India–Niger relations refers to the international relations that exist between India and Niger.

==History==
Niger condemned China and supported India during the Sino-Indian War in 1962.

India opened its embassy in Niamey in May 2009, and the first resident Indian Ambassador to Niger assumed office in August 2010. Niger opened its embassy in New Delhi in November 2011, and the first resident Ambassador of Niger to
India assumed office in January 2012.

Nigerien President Mahamadou Issoufou, and a delegation of 6 ministers, visited India from 27 to 30 October 2015. Issoufou met Indian Prime Minister Narendra Modi on 28 October, and expressed his desire to expand relations between the two nations. No Indian Prime Minister or President has visited Niger, but several Cabinet ministers have visited the country.

==Economic relations==
Bilateral trade between India and Niger totaled US$80.48 million in 2015–16, with the balance of trade overwhelming in India's favour. Indian exports to Niger totaled $80.16 million while imports accounted for just $320,000. The main commodities exported from India to Niger are cereals and other edible items, pharmaceuticals, cotton, electrical machinery and equipment, and plastics. India's primary imports from Niger are raw hides and skins, and lead.
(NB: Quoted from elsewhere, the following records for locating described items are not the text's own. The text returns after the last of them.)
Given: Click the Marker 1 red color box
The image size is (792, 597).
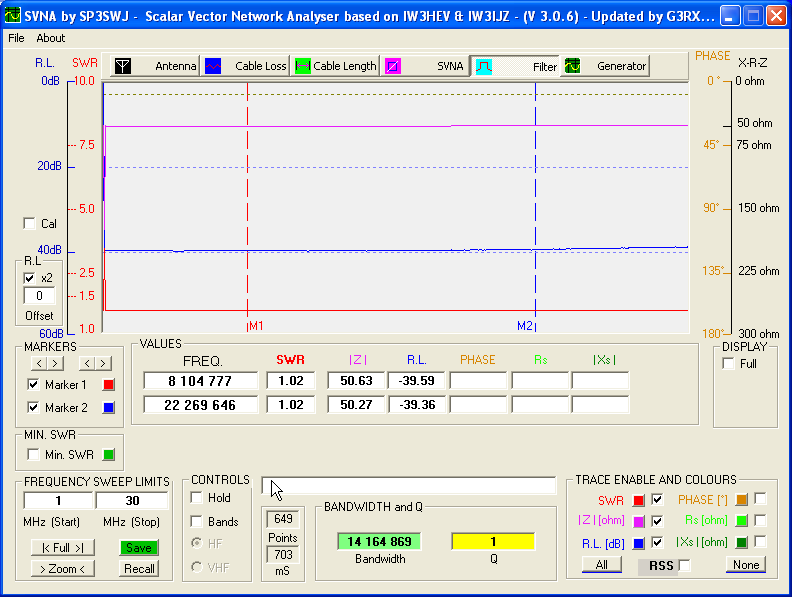Looking at the screenshot, I should (110, 385).
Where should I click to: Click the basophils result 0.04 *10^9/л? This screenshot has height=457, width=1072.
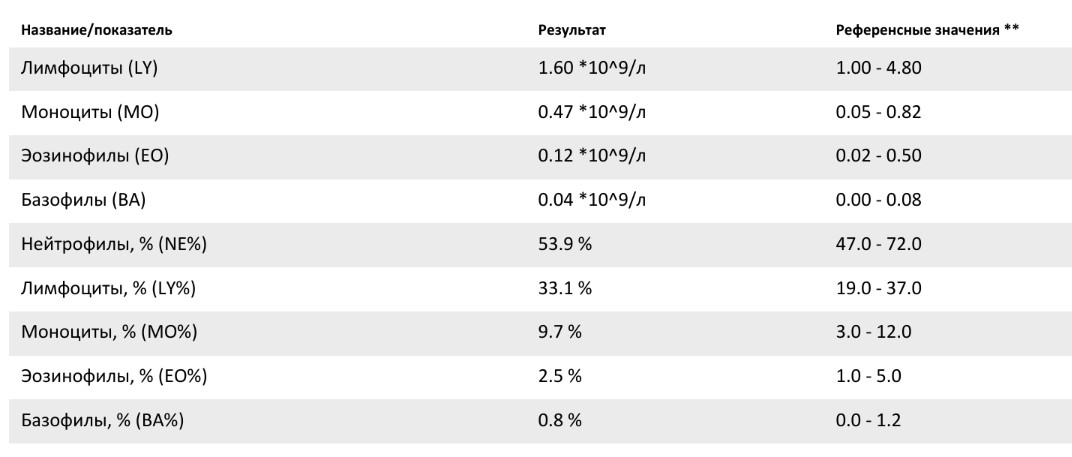click(x=592, y=200)
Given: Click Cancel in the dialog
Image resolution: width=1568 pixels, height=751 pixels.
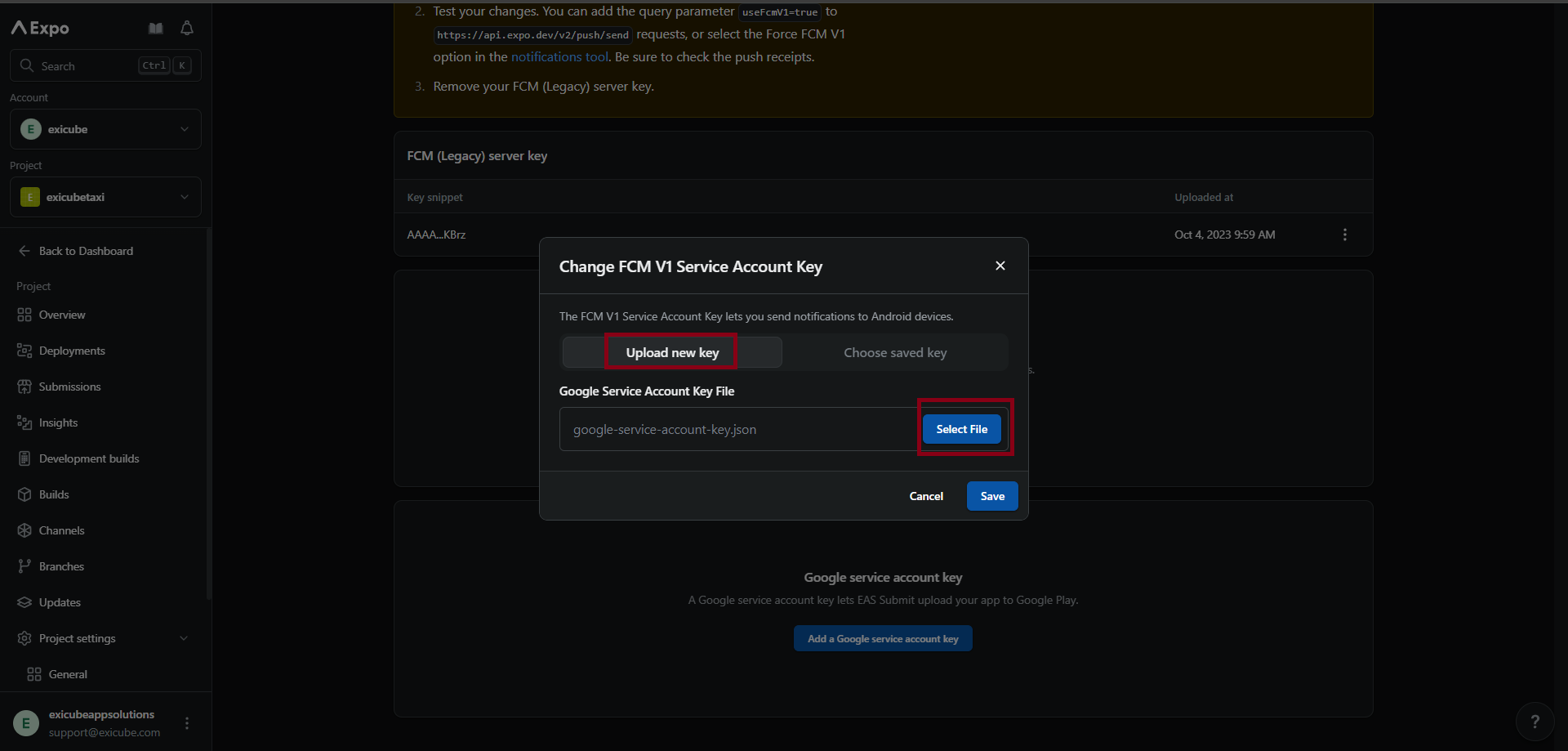Looking at the screenshot, I should click(x=925, y=496).
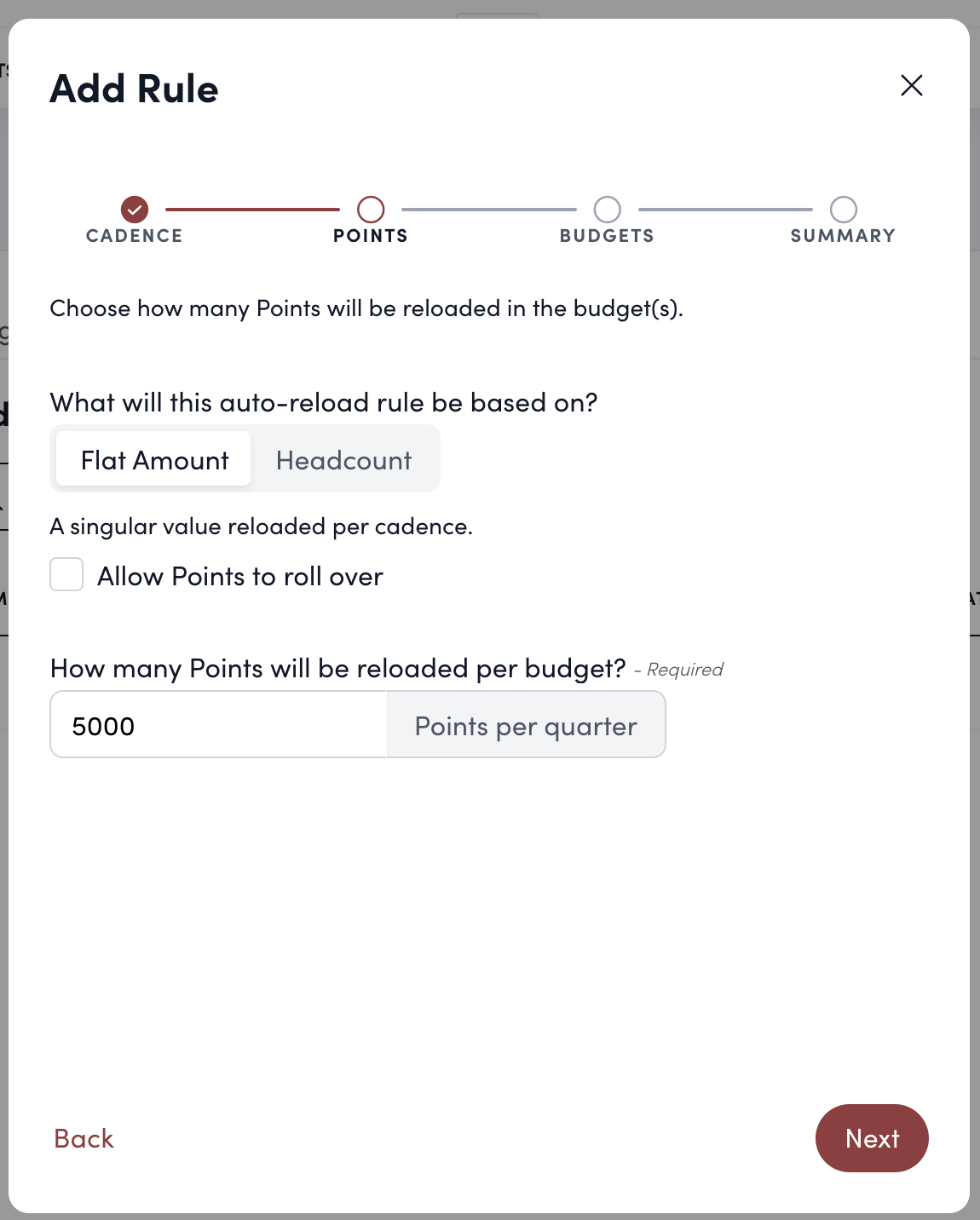Viewport: 980px width, 1220px height.
Task: Jump to the BUDGETS step label
Action: click(607, 236)
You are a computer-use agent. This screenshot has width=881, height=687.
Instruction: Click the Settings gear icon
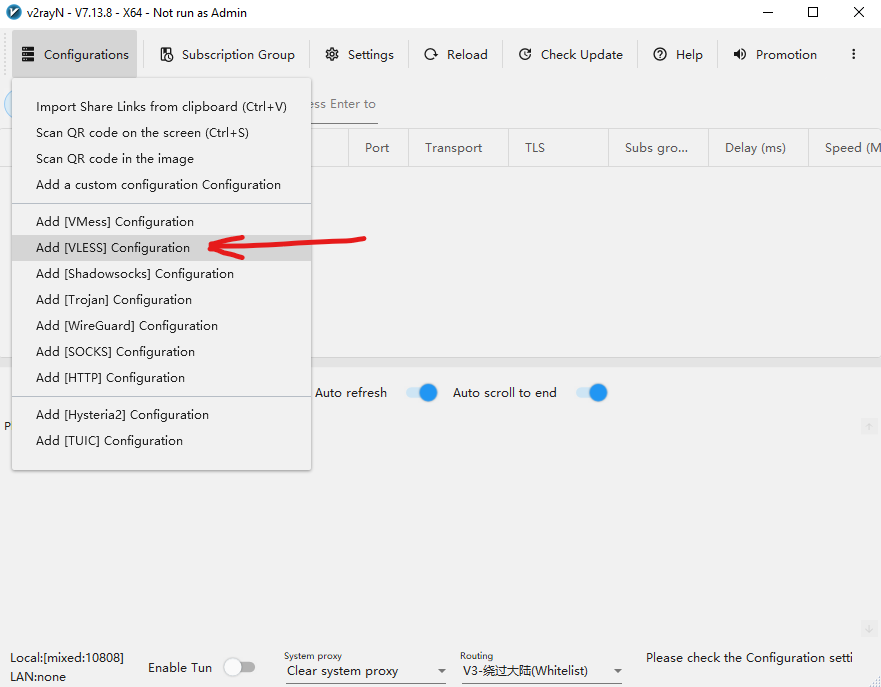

Bilateral trade figures do not reflect the total trade between the two countries, as several Nigerien businessmen purchase Indian goods and products from Dubai.

==Indian foreign aid==
India provides economic assistance to Niger in healthcare and agriculture, as well as technical assistance and food aid. In September 2005, India supplied free medicines to Niger. It also provided the Niger government with 100 computers and 100 printers in 2012 in a capacity building effort. The Indian government has also supplied television cameras and laptops to Niger's television and radio broadcasting industry.

India has also extended several lines of credit to Niger. In July 2005, India provided $17 million for the procurement of buses, trucks, tractors, flour mills and motor pumps. In July 2008, another LOC worth $20 million was provided to develop power supply and electrification in Niger. Another two LOCs worth $34.50 million were provided in June 2013 for the solar electrification of 50 villages in Niger, and the establishment of a solar power plant. In January 2014, India extended an LOC of $25 million to construct drinking water supply facilities for semi-urban and rural communities. An LOC of $30 million was provided in 2016 for urban solid waste management in Niamey.

Niger is a part of India's Pan-African e-Network project.

Citizens of Niger are eligible for scholarships under the Indian Technical and Economic Cooperation Programme and the Indian Council for Cultural Relations.

==Indians in Niger==
As of December 2016, 150 Indian citizens reside in Niger, most of whom are engaged in trading and the hospitality sector.